Op tweede kerstdag kwam ik aan in Bangkok, om vanuit daar door te
reizen naar mijn vakantiebestemming elders in Thailand. Ik had toen
net gehoord over de enorme ramp die Zuidoost-Azië had getroffen,
waaronder een deel van het Thaise schiereiland Phuket aan de
zuidwestkant van Thailand. Er was toen nog geen goed beeld over de
gevolgen van de zeebeving, maar kort daarna raakte ik daar meer van op
de hoogte via radio, televisie en de mensen in Thailand om mij heen.
Ik ben ook tijdens vakanties natuurlijk niet blind en doof over wat er
op de wereld gebeurt. En net als iedereen was ook ik natuurlijk enorm
geschokt over het drama dat zich onder andere in Indonesië (Atjeh), op
Sri Lanka en in een deel van Thailand (op Phuket) had voltrokken. Ik
heb mij toen natuurlijk afgevraagd of ik iets kon of moest doen. Het
antwoord was `nee, niet nu'.
Regel één tijdens rampen is dat hulpverleners en verantwoordelijke
autoriteiten hun werk moeten kunnen doen, en dat iedereen die er niets
te zoeken heeft moet wegblijven. Ambassadeur Marrés en zijn mensen van
de Nederlandse ambassade, de mensen van het Rampen Identificatie Team
en andere binnen- en buitenlandse hulpverleners moesten beslist naar
het rampgebied, omdat zij daar werk te doen hadden. Maar ik wilde hen
daar niet voor de voeten lopen. Mijn aanwezigheid zou op dat moment
geen enkele toegevoegde waarde hebben.
Voor een goed begrip: als er in Nederland een ramp plaatsvindt, kan
een snel bezoek vanuit de regering aan de ramplocatie goed zijn om
steun en troost te bieden, maar zelfs ook dán moet voorkomen worden
dat zogenaamde `Haagse hotemetoten' de echte autoriteiten en
hulpverleners ter plekke in de weg lopen. Maar nu de ramp in
Zuidoost-Azië plaatsvond, lag het al helemaal niet op mijn weg om mij
onmiddellijk op een plek des onheils te melden, al was ik dan in de
buurt. Ook binnenlandse en buitenlandse collega's hebben ervoor
gekozen niet onmiddellijk het vliegtuig richting een rampgebied te
pakken. En terecht. Pas later (zie hieronder) het ik het getroffen
Phuket bezocht.
Wel heeft de Nederlandse regering onmiddellijk geld en steun
aangeboden aan alle getroffen landen en gebieden in Zuidoost-Azië, en
daarnaast ook hulp geboden aan Nederlandse slachtoffers. Het
ministerie van Buitenlandse Zaken heeft dat gecoördineerd. Ik zal dat
hier niet allemaal samenvatten, het is te vinden op Externe link
www.regering.nl en op de site van Buitenlandse Zaken, Externe link
www.minbuza.nl. Ook de drie minuten stilte die in Nederland en de rest
van Europa woensdagmiddag zijn gehouden, vind ik van grote waarde. Ze
tonen de solidariteit van Europa met de getroffenen in Azië. Daarnaast
hoop ik dat iedereen die dat nog niet gedaan heeft, ruim zal storten
op giro 555. Met de opbrengst kan niet alleen de eerste nood gelenigd
worden, maar moet ook de wederopbouw betaald worden.

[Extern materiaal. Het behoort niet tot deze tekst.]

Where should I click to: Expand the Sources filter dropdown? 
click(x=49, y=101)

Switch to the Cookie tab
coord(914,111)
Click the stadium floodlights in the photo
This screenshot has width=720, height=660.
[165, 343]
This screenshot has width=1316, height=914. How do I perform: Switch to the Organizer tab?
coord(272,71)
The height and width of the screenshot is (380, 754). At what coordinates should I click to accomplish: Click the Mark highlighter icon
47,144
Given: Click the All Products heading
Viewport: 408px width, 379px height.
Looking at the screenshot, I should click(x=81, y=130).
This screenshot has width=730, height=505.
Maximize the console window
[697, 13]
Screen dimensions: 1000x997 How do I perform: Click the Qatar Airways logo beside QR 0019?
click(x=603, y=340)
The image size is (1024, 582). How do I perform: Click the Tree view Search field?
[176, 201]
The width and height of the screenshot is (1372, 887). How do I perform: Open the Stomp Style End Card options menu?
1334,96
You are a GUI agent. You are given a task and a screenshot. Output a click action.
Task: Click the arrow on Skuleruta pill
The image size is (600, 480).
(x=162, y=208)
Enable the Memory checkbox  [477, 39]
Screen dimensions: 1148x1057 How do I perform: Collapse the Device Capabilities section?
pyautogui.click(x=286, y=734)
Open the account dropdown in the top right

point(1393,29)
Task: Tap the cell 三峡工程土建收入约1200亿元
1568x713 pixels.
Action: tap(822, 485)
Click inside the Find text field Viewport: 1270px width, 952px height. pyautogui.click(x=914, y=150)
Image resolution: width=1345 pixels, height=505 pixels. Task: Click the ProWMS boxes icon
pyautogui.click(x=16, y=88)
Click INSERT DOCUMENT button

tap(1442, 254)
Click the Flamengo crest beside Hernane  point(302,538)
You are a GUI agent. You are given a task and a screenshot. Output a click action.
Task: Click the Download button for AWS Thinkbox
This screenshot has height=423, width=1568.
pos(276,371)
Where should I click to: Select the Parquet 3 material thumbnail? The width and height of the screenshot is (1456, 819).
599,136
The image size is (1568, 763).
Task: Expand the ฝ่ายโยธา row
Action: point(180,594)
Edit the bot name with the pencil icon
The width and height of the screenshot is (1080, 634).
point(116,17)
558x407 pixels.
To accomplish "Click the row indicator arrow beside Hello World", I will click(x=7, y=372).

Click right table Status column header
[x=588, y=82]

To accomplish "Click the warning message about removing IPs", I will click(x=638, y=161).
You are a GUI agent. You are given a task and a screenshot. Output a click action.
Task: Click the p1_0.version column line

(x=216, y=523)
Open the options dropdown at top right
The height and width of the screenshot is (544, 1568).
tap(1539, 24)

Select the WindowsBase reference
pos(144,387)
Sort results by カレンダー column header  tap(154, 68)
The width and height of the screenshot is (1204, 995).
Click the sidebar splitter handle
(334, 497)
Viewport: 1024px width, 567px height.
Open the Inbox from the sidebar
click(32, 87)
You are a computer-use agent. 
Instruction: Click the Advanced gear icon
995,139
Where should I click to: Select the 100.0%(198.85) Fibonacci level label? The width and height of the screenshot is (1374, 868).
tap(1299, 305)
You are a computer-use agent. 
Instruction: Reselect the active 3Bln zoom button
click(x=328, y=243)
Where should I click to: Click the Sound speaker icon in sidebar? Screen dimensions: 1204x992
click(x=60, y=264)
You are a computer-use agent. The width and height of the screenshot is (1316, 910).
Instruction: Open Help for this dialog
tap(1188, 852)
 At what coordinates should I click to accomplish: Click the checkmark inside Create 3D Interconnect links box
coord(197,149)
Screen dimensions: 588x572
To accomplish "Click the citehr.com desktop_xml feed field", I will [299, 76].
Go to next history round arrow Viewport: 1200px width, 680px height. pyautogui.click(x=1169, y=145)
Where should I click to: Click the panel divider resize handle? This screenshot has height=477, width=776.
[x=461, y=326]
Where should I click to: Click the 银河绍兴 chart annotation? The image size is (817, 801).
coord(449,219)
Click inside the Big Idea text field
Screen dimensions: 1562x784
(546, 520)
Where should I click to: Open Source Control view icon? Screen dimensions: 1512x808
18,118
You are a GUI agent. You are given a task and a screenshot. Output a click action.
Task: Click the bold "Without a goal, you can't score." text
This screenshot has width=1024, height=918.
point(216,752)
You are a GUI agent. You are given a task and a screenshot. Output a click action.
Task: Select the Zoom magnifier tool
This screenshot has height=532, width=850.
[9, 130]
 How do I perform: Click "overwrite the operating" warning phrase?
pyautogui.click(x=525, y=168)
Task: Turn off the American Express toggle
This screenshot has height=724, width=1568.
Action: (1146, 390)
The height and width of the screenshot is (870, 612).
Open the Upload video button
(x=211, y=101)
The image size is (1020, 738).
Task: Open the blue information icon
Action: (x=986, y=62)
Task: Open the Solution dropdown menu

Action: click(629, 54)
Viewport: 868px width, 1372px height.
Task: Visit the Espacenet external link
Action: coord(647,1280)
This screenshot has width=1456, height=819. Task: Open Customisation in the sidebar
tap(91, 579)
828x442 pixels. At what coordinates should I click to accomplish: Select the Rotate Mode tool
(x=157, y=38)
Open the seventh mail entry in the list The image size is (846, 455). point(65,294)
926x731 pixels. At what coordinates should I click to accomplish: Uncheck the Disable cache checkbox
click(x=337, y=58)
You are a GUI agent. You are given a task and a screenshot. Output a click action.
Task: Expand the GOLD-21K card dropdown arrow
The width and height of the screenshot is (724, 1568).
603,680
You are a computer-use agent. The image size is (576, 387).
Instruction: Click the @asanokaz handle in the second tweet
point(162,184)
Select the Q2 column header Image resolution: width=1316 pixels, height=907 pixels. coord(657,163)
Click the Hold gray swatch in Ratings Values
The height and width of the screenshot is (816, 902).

In Thailand, op het eiland Phuket, is het Rampen Identificatie Team
(RIT) uit Nederland actief om overleden slachtoffers te identificeren.
Afgelopen maandag (3 januari) hoorde ik dat de `baas' van het RIT,
korpschef Peter van Zunderd van het Korps Landelijke Politiediensten,
zijn mensen op Phuket zou bezoeken. Ik was het toen onmiddellijk eens
met het voorstel met hem mee te gaan. Ik kwam woensdag 5 januari aan
op Phuket. De verzamelde Nederlandse pers had daar de nodige kritische
vragen voor me, maar ik kon die naar eer en geweten beantwoorden (zie
hieronder).
Donderdagochtend bezocht ik de locatie waar het Rampen Identificatie
Team (RIT) zijn zware, maar belangrijke werk doet. Het resultaat van
hun werk, de identificatie van lichamen, is vooral emotioneel
belangrijk voor de familieleden van de slachtoffers. Daarnaast heb ik
donderdag ook de Gouverneur van Phuket gesproken, slachtoffers in het
ziekenhuis bezocht en naar het plaatselijke crisiscoördinatiecentrum
gegaan. Hier werd ik in mijn eerdere oordeel bevestigd dat een bezoek
nú veel zinvoller was dan op een eerder moment, omdat ik nu een veel
realistischer beeld van de situatie heb kunnen krijgen. Dit gekoppeld
aan een bezoek aan de mensen van het RIT, die daar mede onder mijn
verantwoordelijkheid hun werk moeten doen onder beperkende
omstandigheden. Daarover kon ik nu ook met de Thaise autoriteiten
spreken.
Tot slot wil ik nog een paar detailvragen beantwoorden:
* Zoals alle ministers, ben ook ik tijdens vakanties voor dringende
zaken altijd bereikbaar. Via e-mail, fax, gsm en/of gewone
telefoon. Een enkele keer kan het even duren voordat er
daadwerkelijk contact met Nederland is, maar dat duurt nooit lang.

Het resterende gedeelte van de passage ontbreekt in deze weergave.